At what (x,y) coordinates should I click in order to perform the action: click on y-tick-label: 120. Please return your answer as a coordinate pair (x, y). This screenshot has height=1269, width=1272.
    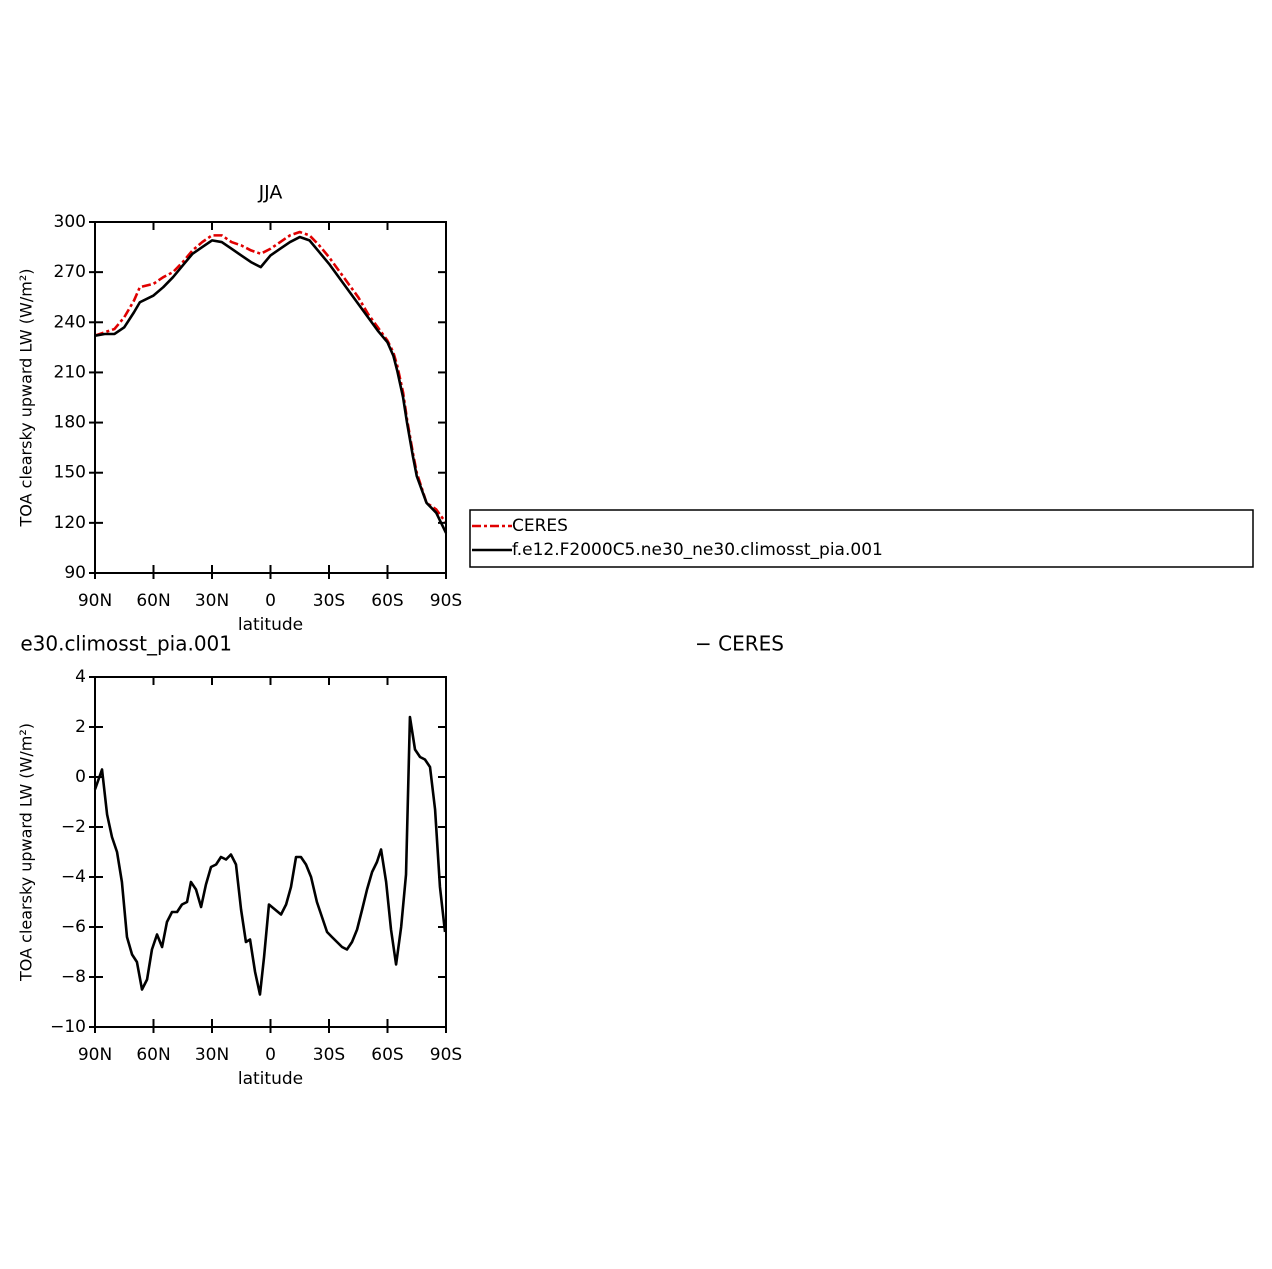
    Looking at the image, I should click on (70, 523).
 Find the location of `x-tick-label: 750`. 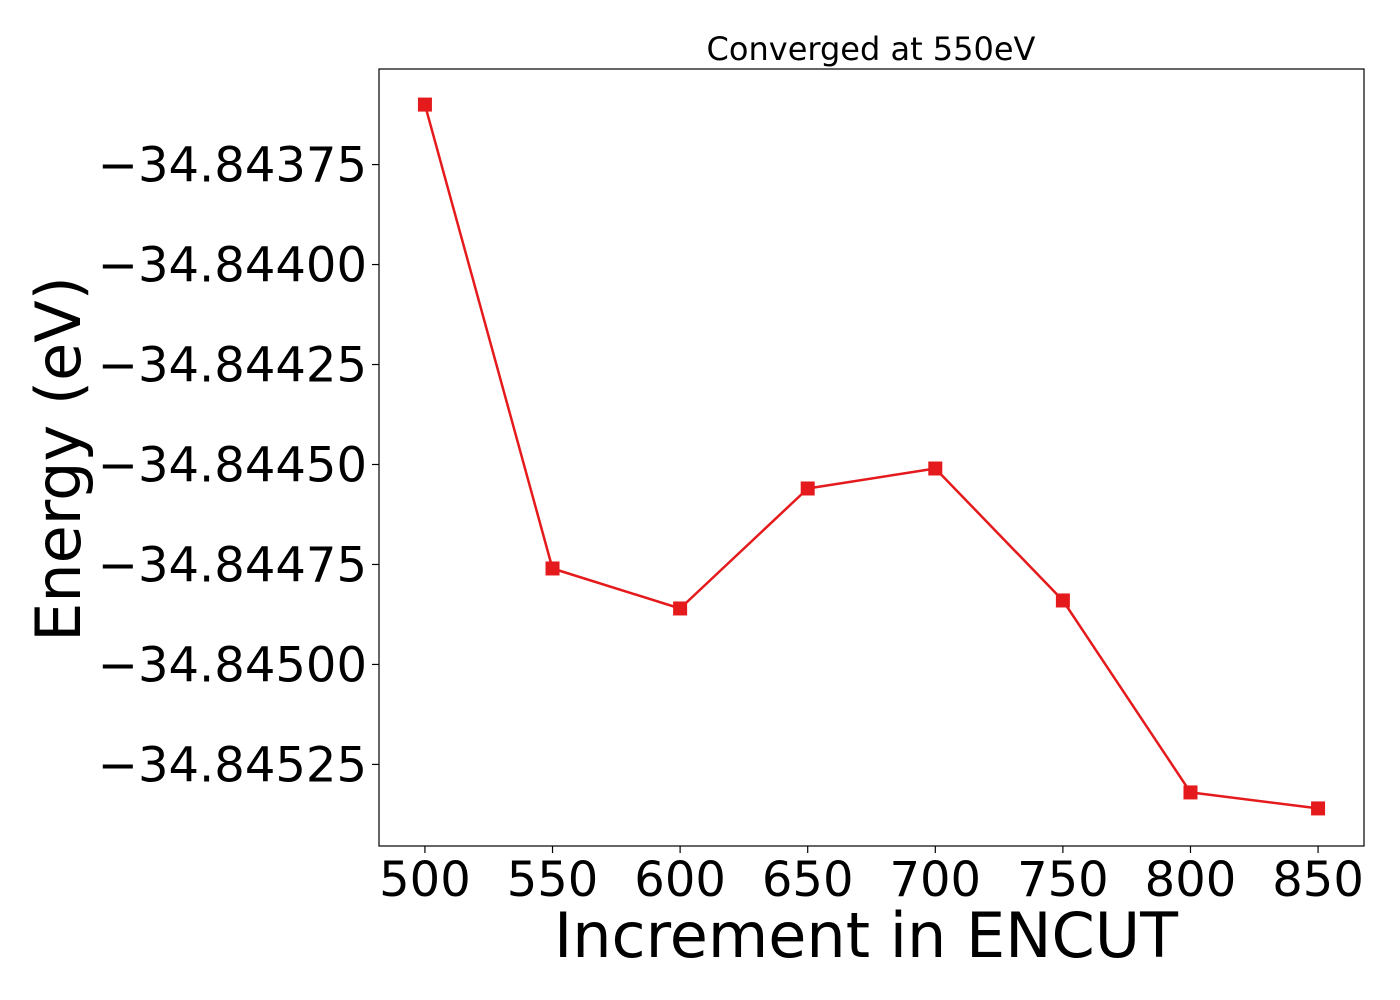

x-tick-label: 750 is located at coordinates (1063, 880).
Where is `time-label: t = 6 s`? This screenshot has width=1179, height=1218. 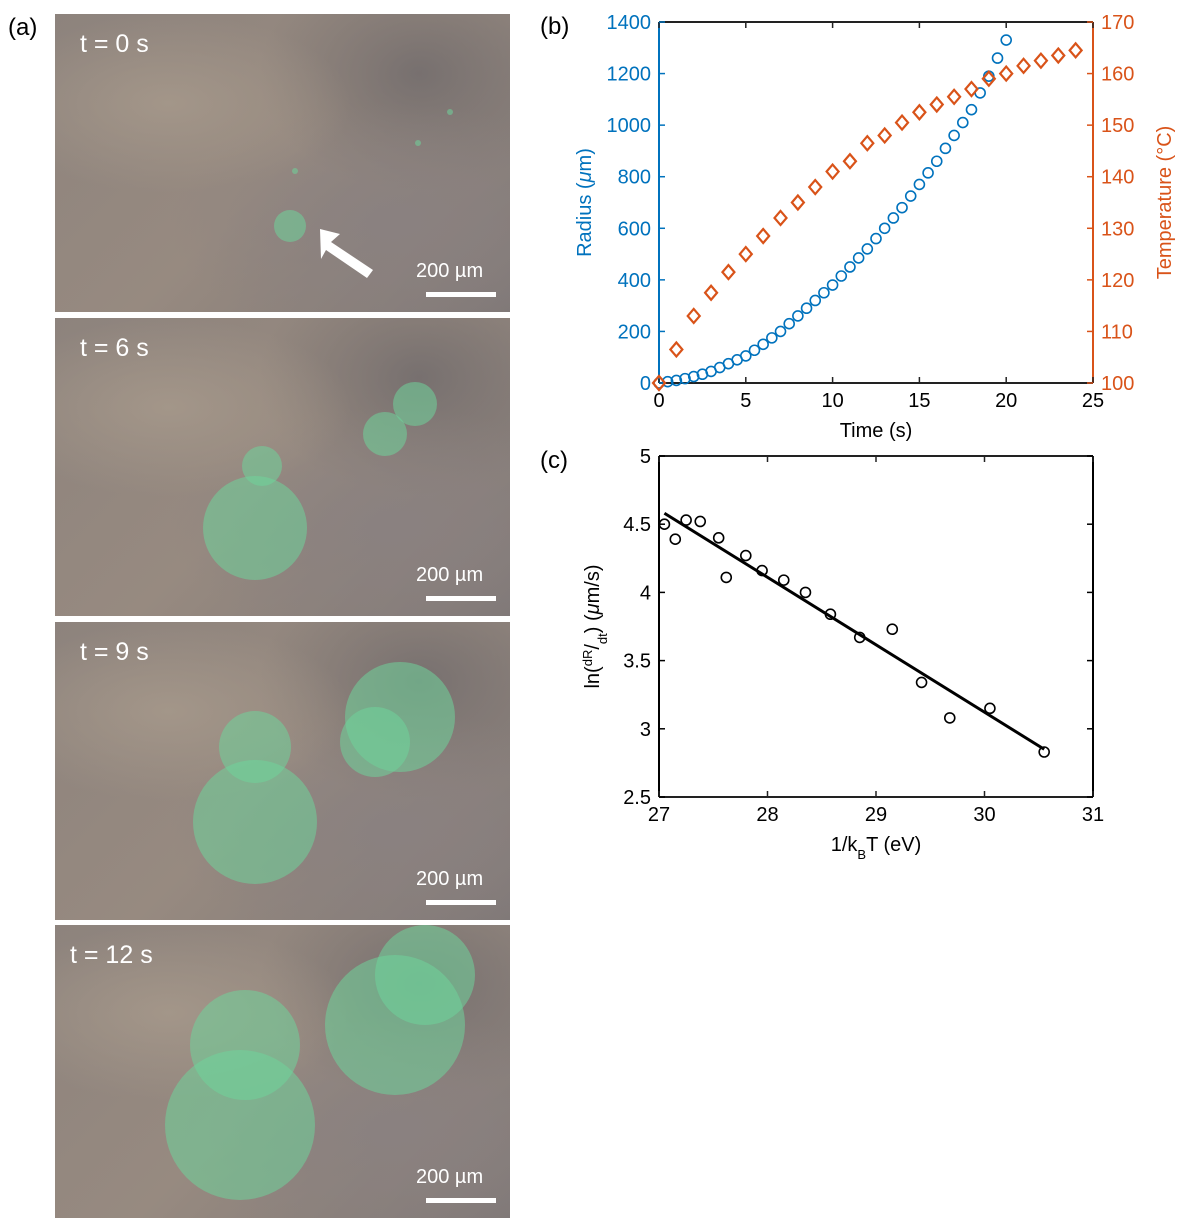
time-label: t = 6 s is located at coordinates (114, 348).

# # # # #

● TASK STATEMENT
Repeat the data above exactly, leaving out the pictures.

● TASK RESULT
At what (x,y) coordinates should I click in order to perform the action: click on y-tick-label: 120. Please return your answer as a coordinate pair (x, y). This screenshot has height=1269, width=1272.
    Looking at the image, I should click on (70, 523).
 Find the location of `x-tick-label: 750`. 

x-tick-label: 750 is located at coordinates (1063, 880).
Where is `time-label: t = 6 s`? This screenshot has width=1179, height=1218. 
time-label: t = 6 s is located at coordinates (114, 348).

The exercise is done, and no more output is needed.